Chemical Finishing.  Chemical finishes are applied to stone in order to produce reactions that transform the material surface, or they are employed together with other types of treatment in order to improve their characteristics. These finishes can also be applied to cut, or even installed, materials.

TRAVERTINE TILE

    Travertine is one of several natural stones that are used for paving patios and garden paths. It is also used as an ideal finish for Kitchens and Bathrooms , floor or wall covering. It is sometimes known as travertine limestone, sometimes as travertine marble; these are the same stone, even though it is neither limestone nor marble. The stone is characterised by
pitted holes and troughs in its surface.
Although these troughs occur naturally, they suggest to some eyes that considerable wear and tear has occurred over many years. Some installers use a grout to fill these holes, whereas others leave them open — travertine can even be purchased "filled" or "unfilled." It can be effectively polished to a smooth, shiny finish and

comes in a variety of colors from grey to coral-red. Travertine is most commonly available in tile sizes for floor installations.

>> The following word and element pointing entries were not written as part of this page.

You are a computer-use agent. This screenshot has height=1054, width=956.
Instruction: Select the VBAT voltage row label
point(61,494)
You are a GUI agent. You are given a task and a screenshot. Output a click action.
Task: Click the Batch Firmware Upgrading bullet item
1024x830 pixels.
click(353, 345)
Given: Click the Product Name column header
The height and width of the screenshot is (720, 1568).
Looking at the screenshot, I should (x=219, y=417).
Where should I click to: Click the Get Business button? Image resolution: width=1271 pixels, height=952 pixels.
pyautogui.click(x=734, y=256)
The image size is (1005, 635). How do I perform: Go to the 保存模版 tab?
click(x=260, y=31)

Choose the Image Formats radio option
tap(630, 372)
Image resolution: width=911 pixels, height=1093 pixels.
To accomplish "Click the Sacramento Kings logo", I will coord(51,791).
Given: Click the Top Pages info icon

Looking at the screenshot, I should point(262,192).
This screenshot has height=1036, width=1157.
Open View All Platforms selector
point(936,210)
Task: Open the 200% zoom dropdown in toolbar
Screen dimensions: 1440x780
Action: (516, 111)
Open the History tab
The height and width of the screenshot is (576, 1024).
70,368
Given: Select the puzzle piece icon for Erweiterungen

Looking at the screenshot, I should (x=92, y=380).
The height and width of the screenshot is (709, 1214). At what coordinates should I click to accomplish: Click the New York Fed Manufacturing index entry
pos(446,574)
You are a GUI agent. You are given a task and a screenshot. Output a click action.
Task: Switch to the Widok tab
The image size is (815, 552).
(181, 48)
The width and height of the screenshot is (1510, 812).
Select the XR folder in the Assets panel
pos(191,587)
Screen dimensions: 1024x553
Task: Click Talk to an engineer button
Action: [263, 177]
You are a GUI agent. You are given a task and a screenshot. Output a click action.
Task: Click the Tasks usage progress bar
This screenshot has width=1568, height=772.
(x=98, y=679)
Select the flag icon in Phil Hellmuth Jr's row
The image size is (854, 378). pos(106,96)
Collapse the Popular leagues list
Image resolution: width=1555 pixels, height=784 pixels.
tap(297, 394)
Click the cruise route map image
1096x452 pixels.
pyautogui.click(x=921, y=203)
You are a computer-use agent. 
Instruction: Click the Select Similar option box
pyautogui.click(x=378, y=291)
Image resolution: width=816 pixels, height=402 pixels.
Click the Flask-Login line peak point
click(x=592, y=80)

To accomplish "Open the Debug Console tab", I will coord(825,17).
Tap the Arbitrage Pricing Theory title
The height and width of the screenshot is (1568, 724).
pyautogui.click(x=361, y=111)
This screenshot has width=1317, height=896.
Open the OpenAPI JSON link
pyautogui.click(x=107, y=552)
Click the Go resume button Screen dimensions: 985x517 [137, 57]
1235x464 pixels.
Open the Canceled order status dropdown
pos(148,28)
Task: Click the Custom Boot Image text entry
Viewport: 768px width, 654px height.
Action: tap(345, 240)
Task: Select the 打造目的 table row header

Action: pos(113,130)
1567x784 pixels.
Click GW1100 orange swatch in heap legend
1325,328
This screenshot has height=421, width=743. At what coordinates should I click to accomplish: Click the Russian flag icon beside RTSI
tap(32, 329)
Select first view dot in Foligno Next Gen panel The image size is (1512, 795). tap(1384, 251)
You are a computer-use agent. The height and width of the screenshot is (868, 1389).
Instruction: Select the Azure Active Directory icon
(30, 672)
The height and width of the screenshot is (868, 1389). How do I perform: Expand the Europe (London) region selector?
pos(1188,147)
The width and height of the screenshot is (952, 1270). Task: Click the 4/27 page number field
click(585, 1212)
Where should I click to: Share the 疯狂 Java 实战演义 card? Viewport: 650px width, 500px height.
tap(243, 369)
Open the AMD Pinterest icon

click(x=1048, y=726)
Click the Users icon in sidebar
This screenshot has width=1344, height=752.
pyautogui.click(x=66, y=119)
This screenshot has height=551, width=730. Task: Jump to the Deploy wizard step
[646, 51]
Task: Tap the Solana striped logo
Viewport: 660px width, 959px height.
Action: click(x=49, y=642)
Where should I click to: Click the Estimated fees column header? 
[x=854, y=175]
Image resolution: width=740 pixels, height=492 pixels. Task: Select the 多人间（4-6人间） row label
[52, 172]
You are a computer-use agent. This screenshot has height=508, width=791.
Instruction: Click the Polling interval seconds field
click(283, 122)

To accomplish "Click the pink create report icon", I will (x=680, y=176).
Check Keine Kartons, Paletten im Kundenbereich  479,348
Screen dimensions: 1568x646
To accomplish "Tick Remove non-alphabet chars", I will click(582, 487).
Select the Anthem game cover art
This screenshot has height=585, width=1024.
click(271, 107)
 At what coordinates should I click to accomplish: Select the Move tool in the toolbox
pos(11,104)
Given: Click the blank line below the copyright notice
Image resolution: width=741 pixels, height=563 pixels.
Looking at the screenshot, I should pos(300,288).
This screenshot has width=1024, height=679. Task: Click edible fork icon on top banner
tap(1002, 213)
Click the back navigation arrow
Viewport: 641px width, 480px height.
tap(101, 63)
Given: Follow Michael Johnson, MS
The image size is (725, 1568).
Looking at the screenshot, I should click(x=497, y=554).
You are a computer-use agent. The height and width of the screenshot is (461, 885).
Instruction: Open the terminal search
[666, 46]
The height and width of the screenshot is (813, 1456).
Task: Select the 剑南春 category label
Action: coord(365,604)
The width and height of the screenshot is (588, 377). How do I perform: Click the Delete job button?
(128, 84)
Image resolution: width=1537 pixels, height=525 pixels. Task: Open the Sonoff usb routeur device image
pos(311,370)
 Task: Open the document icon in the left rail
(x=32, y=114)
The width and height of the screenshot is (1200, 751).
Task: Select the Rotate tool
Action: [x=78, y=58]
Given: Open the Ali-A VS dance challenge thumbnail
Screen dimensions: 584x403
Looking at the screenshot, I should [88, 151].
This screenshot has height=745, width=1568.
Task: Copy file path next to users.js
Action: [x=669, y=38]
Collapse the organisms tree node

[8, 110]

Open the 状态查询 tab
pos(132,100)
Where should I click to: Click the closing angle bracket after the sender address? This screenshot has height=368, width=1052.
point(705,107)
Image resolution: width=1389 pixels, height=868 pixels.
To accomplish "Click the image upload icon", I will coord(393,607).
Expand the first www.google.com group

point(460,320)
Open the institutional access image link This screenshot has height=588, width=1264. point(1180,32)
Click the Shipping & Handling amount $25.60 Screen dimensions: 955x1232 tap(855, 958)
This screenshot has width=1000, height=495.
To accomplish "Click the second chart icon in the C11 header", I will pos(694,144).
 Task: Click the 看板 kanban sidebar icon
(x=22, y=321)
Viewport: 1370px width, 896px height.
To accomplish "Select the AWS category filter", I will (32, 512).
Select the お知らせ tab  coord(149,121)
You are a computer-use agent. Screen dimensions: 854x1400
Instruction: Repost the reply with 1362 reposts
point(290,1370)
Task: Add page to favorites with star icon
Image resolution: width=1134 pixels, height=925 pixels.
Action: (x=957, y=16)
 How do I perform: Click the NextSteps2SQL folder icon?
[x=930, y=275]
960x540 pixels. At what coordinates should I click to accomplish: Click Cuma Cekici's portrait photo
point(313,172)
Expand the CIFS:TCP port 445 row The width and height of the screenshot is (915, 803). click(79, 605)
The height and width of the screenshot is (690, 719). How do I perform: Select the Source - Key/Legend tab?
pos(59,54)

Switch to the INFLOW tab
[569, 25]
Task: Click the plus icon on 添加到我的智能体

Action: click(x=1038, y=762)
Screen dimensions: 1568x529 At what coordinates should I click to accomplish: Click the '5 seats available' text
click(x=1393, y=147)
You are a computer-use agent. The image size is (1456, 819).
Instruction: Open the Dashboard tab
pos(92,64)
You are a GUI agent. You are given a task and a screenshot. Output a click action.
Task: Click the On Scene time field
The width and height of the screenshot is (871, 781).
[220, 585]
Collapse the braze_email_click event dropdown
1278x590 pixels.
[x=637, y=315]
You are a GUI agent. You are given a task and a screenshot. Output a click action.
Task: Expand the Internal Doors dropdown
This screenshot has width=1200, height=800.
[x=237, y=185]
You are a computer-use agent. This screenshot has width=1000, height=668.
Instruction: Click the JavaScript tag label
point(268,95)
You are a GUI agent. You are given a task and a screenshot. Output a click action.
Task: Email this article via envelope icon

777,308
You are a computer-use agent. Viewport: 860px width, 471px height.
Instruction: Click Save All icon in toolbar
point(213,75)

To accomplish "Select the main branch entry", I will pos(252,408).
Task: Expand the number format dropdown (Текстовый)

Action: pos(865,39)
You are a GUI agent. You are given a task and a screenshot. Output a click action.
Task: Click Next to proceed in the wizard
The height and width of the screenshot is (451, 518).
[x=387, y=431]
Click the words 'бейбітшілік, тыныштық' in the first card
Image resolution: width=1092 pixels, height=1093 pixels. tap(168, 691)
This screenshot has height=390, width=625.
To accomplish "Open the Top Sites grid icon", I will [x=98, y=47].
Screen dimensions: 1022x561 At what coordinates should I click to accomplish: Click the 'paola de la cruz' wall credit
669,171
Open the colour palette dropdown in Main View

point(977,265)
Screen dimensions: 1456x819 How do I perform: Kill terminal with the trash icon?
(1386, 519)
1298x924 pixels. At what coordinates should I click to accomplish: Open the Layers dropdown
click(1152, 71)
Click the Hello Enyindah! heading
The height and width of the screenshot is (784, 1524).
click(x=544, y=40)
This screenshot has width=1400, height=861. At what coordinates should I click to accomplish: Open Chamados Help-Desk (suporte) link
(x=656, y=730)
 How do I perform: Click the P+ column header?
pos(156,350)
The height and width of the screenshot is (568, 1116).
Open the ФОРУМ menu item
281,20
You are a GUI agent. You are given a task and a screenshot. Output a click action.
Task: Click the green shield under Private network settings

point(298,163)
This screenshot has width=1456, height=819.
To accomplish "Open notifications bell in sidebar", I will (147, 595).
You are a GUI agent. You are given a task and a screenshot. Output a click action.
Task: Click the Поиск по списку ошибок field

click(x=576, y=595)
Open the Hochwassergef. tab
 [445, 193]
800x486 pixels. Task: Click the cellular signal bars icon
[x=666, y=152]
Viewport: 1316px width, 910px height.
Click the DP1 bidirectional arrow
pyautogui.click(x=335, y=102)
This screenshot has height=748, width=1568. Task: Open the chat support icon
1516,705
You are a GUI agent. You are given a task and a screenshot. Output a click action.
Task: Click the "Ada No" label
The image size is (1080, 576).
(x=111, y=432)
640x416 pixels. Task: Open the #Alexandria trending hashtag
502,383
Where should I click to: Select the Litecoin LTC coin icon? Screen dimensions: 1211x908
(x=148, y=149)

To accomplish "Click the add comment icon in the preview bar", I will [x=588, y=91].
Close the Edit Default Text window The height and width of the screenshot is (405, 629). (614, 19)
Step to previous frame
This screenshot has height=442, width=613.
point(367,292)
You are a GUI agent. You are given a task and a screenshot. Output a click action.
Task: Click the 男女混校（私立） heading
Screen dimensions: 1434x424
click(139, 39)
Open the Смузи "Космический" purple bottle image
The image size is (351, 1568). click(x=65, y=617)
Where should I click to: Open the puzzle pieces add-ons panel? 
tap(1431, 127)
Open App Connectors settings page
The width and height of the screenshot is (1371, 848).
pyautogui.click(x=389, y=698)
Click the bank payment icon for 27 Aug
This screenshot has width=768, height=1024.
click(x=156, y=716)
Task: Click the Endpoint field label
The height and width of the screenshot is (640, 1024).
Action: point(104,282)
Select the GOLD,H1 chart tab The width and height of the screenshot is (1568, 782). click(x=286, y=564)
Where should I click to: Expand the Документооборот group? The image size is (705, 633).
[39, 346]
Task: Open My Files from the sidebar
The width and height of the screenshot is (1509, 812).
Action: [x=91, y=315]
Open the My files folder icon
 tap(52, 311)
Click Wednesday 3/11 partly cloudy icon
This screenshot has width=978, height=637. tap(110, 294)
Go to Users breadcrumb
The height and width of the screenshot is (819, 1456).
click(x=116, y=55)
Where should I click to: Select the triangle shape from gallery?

Travertine is one of the most frequently used stones in modern architecture,
and is commonly seen as facade material, wall cladding, and flooring.

NATURAL STONE TIPS

Marble - Cleaning Care and Repair

Marble is stone that is generally polished and used in fine building work, furniture, or decorative art. It may be white or colored. It is porous, and easily stained. Marble is etched by acids. Wipe off anything spilled on marble immediately, as you would on a wood surface. Avoid setting beverage glasses directly on marble as they leave rings.

 

Marble Furniture - Care and Cleaning

Marble may be stone, but it is porous and stains easily. Wipe off anything spilled on marble immediately, just as you would from a wood surface. Use coasters under beverage glasses to avoid moisture rings.

 

Regular Cleaning

Occasionally wash marble surfaces with lukewarm water and wipe dry with a clean cloth. Wiping surface with a damp chamois will not leave streaks. Once or twice a year, depending on soil, wash with a mild detergent solution (hand dish-washing detergent and warm water), rinse and wipe dry.

 

A light coat of wax will protect the surface of marble but is not considered essential. Use colorless wax. Don't wax white marble as it may tend to yellow it. A marble sealer can be applied to clean marble, which will protect from staining and allow soil to be wiped off with a damp cloth.

 

Special Cleaning

Marble which has become dull can be livened up by using a commercial marble cleaner and polish. Buy from a company that sells marble. Companies generally carry imported polish-cleaners, which are used on softer imported marbles and hence safe for the harder U.S. marble. They work faster and easier than the old "marble care kits" which used to be distributed by marble companies.

 

Putty powder (tin oxide) can be used to polish dulled or etched surfaces, rubbing on with a damp cloth, folding and refolding to clean damp areas, and preferably using an electric polisher for buffing. However it's very hard to find. Severely damaged surfaces, scratched or etched, can be polished by a business making and selling tombstones or other marble products.

 

Stain Removal

Make a poultice from white absorbent material such as a napkin, blotter, paper towel or facial tissue, dampened with the chemical recommended below to dissolve that stain; or mix whiting with that chemical to make a soft paste to cover the stain. The poultice should be left on the stain from 1 hour up to 48 hours, depending on the age and depth of the stain. Plastic wrap, held in place by masking tape, can be put over the poultice to keep it damp; otherwise it will have to be re-dampened with the chemical periodically. Mix only enough poultice for immediate use; mix a second batch later if another application is needed.

 

Organic Stains: Tea, coffee, colors bleached from paper, textiles or soft drinks. Make poultice soaked with 20 percent peroxide (hair bleaching strength) and a few drops of ammonia.

 

Oil Stains: Oil stains may include butter, hand cream or lotion. As soon as possible, spread surface with an absorbent fine powder such as whiting or even corn starch. After short time brush to remove and reapply more powder. Let stand 24 hours. To remove: Scrub with hot, sudsy (detergent) solution and stiff brush. Or wipe with ammonia-dampened cloth. In either case, then rinse and wipe dry. If these alkaline solutions don't remove all the oil, you can try a solvent. Make a poultice dampened with acetone or amyl acetate (available at drug stores), or with home dry cleaning fluid. Use good ventilation with windows open to remove fumes, do not use near spark or flame, and do not leave on too long.

 

Rust Stains: Usually the result of metal items such as a lamp, metal container in which plant is placed etc. Use a commercial rust stain remover. Follow directions exactly and do not leave on surface very long as acid in many rust removers can etch the surface.

 

Acids Fruit juice, carbonated beverages or other acids will etch (remove shiny surface) if allowed to remain on marble. Wipe up acid spill immediately, and wipe surface with wet cloth. If surfaced is etched, polishing may be required.